◆ THE PROBLEM
Look through the entries below and extract exactly the lines from the one containing "Given: Edit the IMAP Port value" through the one containing "Given: Click the (H4 N1 H2) atom list text", ends included.

Pixel coordinate grounding data
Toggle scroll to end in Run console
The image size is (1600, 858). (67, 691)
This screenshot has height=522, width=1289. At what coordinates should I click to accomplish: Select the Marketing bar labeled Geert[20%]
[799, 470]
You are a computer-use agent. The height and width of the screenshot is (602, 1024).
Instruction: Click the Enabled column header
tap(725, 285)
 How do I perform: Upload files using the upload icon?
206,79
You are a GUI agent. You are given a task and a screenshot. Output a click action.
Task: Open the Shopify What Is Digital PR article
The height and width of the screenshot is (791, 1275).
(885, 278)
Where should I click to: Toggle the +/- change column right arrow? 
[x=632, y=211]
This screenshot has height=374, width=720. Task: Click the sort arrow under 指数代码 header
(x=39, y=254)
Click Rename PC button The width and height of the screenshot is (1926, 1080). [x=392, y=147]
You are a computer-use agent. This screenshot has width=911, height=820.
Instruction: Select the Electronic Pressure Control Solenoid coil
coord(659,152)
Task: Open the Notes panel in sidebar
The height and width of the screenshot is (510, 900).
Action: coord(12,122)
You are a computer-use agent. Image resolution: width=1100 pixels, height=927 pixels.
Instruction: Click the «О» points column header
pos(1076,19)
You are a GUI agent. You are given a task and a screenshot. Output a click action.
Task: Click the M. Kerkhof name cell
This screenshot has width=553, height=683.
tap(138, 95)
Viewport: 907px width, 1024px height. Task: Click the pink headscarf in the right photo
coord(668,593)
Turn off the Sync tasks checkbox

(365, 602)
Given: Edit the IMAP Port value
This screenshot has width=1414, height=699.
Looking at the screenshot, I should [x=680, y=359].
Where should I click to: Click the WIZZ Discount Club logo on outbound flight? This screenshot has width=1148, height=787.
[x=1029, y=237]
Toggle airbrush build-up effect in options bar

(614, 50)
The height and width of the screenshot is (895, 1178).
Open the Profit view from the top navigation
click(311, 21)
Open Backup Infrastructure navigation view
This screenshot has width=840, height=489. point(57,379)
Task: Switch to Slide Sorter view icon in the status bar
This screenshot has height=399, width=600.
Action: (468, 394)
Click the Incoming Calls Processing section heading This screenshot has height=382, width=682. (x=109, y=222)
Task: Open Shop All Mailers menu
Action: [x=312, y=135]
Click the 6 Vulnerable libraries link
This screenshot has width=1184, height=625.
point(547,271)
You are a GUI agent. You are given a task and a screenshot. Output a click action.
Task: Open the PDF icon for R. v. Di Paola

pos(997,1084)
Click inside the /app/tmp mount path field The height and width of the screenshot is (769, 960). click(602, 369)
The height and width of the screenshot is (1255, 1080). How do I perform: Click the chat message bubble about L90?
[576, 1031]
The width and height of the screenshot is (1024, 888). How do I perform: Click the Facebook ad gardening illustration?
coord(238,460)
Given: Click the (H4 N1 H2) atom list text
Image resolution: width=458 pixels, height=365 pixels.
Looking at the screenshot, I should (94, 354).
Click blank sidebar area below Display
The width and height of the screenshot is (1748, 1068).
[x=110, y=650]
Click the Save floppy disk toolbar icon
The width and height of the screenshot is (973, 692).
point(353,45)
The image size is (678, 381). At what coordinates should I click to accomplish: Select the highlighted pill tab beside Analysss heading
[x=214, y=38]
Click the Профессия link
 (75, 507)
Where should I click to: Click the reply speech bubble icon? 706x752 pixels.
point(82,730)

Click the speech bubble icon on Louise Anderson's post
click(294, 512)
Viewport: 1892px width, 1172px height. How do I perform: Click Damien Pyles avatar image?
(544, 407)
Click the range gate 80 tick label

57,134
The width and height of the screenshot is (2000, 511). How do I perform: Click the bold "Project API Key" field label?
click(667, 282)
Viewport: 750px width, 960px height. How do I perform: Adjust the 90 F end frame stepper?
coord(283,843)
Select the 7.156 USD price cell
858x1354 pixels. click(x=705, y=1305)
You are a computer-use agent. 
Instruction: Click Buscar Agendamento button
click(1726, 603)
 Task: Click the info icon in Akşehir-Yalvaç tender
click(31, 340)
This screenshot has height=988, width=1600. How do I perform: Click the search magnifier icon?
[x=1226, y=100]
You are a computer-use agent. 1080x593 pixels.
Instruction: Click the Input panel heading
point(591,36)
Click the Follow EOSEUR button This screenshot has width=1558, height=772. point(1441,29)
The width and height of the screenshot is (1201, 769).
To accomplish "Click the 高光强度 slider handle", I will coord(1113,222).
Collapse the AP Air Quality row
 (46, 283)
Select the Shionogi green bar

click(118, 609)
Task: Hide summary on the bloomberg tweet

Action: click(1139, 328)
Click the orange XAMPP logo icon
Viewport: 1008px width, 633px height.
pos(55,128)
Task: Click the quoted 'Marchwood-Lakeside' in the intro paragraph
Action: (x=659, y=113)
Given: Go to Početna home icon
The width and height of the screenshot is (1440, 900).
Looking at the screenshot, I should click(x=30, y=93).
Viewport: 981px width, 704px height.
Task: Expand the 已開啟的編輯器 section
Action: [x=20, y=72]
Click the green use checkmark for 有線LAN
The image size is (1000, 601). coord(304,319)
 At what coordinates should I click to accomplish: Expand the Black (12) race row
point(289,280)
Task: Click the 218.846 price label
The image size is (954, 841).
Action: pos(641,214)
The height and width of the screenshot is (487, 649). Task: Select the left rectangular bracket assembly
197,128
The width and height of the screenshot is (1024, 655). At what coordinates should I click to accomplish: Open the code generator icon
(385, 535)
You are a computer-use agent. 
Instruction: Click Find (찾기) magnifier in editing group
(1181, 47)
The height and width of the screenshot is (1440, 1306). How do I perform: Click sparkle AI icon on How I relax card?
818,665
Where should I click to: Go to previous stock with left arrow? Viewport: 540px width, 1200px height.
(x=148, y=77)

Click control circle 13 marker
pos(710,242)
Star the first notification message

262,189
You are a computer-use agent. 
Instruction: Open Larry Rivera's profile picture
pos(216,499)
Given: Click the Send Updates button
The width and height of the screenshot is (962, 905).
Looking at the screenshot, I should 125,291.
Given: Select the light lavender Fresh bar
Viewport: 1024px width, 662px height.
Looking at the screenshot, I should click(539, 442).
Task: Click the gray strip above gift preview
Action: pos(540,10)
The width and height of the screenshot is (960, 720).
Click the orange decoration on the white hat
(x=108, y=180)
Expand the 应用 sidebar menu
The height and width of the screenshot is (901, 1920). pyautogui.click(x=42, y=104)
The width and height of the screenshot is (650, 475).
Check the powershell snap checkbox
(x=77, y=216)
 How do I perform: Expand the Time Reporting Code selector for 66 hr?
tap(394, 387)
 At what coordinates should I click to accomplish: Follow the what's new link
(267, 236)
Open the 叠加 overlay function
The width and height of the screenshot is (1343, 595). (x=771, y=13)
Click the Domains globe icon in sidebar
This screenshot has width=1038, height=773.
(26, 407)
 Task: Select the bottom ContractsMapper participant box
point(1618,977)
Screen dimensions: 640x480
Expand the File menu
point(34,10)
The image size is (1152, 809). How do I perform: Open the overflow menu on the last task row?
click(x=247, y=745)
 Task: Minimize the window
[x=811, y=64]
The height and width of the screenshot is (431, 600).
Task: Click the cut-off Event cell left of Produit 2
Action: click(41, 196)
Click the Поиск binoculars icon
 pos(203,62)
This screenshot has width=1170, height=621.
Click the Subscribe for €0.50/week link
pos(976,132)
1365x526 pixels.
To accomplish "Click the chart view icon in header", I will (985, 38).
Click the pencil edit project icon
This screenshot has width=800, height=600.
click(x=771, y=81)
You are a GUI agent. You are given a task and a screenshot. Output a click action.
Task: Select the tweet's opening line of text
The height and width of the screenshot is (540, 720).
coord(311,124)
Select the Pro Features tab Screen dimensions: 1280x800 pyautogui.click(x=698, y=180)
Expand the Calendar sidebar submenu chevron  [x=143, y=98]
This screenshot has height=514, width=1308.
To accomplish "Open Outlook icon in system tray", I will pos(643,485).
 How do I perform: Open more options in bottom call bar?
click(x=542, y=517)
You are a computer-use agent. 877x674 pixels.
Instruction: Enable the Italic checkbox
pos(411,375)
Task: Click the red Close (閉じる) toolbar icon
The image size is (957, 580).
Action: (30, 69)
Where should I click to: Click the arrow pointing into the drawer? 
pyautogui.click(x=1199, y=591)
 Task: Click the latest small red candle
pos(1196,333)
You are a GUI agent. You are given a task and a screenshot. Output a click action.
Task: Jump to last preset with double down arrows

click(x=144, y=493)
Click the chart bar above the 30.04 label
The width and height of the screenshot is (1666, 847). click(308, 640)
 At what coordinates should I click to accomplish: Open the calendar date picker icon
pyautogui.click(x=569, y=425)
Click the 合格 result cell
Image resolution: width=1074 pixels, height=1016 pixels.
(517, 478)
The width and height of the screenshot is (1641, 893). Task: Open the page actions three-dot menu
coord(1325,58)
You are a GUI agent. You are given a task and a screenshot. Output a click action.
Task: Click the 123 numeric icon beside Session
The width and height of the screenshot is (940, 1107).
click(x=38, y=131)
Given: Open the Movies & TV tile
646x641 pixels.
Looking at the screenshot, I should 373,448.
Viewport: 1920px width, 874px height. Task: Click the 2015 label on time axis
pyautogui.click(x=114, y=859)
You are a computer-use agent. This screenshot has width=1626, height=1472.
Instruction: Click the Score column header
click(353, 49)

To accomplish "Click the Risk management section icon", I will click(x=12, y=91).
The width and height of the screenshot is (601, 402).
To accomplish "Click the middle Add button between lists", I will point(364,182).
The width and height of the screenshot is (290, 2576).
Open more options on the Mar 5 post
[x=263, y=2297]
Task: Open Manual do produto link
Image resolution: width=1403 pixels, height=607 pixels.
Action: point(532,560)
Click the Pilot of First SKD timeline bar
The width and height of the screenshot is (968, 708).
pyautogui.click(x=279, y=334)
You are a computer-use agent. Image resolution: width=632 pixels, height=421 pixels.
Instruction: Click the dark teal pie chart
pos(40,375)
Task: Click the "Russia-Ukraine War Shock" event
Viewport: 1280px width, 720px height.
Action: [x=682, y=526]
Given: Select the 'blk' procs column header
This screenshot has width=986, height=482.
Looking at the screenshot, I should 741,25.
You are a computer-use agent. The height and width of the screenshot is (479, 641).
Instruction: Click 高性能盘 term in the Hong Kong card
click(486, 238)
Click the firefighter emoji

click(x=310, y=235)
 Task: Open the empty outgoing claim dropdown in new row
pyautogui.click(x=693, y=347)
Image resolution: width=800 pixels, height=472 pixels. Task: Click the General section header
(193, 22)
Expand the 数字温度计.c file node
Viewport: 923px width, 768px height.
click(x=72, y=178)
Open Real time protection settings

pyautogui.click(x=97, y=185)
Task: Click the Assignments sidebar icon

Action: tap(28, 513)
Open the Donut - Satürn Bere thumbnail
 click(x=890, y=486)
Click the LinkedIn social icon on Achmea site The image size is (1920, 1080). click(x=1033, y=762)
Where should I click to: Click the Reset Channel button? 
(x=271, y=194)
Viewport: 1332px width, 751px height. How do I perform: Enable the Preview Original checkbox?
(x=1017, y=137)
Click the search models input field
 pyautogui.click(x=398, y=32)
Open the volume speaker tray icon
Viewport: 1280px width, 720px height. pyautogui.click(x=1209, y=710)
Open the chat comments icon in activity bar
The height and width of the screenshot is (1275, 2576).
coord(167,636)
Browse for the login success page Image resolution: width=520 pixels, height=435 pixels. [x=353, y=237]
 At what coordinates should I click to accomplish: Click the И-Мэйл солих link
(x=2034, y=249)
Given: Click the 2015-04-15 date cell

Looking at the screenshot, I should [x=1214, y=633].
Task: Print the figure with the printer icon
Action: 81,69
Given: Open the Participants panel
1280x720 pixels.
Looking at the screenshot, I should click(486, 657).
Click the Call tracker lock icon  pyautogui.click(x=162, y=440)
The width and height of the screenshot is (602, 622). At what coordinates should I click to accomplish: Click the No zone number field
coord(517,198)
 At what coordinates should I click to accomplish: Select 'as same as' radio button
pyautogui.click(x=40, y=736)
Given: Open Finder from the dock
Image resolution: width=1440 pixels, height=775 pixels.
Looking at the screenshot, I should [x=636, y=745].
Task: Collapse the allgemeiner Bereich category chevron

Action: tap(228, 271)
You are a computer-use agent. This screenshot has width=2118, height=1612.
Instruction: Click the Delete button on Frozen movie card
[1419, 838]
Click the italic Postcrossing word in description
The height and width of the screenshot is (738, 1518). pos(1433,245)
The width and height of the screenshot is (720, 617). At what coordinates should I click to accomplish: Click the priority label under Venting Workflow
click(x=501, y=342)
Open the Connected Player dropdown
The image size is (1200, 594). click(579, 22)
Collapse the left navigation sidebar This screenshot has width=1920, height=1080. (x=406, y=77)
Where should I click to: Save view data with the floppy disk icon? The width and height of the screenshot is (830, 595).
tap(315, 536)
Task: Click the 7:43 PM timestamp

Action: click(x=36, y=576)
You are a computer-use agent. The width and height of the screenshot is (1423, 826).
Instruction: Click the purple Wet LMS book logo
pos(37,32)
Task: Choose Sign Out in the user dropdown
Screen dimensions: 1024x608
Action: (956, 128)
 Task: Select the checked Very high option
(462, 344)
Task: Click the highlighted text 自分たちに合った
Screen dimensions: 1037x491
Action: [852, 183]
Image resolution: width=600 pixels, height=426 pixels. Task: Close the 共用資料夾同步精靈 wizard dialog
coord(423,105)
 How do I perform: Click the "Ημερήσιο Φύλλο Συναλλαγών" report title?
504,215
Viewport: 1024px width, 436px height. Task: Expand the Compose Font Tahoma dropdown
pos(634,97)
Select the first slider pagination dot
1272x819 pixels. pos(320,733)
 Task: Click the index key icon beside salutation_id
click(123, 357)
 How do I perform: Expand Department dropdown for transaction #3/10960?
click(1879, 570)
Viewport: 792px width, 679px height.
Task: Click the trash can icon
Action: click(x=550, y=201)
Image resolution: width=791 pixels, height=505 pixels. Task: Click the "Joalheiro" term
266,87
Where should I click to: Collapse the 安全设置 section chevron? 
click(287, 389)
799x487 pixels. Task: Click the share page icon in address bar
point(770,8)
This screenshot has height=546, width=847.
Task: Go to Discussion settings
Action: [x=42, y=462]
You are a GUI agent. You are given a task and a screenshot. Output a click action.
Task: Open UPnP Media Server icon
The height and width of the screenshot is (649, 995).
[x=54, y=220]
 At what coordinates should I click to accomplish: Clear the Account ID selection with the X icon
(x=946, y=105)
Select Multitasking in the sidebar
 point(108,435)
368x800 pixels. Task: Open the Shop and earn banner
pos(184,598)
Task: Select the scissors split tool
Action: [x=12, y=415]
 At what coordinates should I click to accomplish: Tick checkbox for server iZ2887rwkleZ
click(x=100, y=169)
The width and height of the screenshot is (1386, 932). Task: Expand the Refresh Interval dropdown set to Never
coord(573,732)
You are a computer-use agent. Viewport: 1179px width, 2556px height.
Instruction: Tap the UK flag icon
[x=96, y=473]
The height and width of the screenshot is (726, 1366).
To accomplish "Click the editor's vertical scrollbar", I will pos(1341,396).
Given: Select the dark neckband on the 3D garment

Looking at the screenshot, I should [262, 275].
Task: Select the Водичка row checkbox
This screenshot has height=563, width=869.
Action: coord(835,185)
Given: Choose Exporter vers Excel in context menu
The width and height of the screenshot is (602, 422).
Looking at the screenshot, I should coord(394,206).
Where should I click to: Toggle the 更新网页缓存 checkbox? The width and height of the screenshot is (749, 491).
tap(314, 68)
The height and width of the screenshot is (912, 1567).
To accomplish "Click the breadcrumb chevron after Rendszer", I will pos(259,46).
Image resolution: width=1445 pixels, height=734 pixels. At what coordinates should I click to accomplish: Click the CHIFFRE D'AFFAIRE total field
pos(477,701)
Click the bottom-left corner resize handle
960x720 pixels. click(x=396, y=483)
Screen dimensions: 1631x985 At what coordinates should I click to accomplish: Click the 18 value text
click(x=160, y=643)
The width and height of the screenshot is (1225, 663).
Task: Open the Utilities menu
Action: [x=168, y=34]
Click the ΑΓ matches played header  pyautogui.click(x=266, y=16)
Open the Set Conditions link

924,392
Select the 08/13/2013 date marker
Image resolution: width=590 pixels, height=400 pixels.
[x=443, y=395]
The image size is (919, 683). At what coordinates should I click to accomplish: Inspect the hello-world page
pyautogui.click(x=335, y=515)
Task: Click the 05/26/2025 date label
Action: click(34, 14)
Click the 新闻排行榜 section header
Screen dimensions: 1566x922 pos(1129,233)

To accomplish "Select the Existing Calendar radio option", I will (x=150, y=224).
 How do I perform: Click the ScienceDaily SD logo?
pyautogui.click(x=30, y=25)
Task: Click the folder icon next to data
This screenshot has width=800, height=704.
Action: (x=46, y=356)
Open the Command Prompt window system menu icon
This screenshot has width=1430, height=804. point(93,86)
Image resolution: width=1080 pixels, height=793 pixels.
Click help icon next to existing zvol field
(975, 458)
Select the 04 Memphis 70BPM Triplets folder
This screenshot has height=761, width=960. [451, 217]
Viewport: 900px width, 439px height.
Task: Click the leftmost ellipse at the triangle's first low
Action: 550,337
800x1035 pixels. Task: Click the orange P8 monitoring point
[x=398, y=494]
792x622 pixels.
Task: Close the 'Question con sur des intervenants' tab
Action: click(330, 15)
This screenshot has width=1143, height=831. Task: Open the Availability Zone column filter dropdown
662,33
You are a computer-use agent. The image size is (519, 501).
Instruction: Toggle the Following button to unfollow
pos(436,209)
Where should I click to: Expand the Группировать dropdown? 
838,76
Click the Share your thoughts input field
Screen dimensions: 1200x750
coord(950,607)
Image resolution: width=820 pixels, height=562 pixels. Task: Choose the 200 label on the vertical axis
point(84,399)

◆ EXERCISE RESPONSE
Given: Edit the IMAP Port value
This screenshot has width=1414, height=699.
Looking at the screenshot, I should [x=680, y=359].
Where should I click to: Click the WIZZ Discount Club logo on outbound flight? This screenshot has width=1148, height=787.
[x=1029, y=237]
Toggle airbrush build-up effect in options bar

(614, 50)
The height and width of the screenshot is (895, 1178).
Open the Profit view from the top navigation
click(311, 21)
Open Backup Infrastructure navigation view
This screenshot has width=840, height=489. point(57,379)
Task: Switch to Slide Sorter view icon in the status bar
This screenshot has height=399, width=600.
Action: (468, 394)
Click the Incoming Calls Processing section heading This screenshot has height=382, width=682. (x=109, y=222)
Task: Open Shop All Mailers menu
Action: [x=312, y=135]
Click the 6 Vulnerable libraries link
This screenshot has width=1184, height=625.
point(547,271)
You are a GUI agent. You are given a task and a screenshot. Output a click action.
Task: Open the PDF icon for R. v. Di Paola

pos(997,1084)
Click inside the /app/tmp mount path field The height and width of the screenshot is (769, 960). click(602, 369)
The height and width of the screenshot is (1255, 1080). How do I perform: Click the chat message bubble about L90?
[576, 1031]
The width and height of the screenshot is (1024, 888). How do I perform: Click the Facebook ad gardening illustration?
coord(238,460)
Given: Click the (H4 N1 H2) atom list text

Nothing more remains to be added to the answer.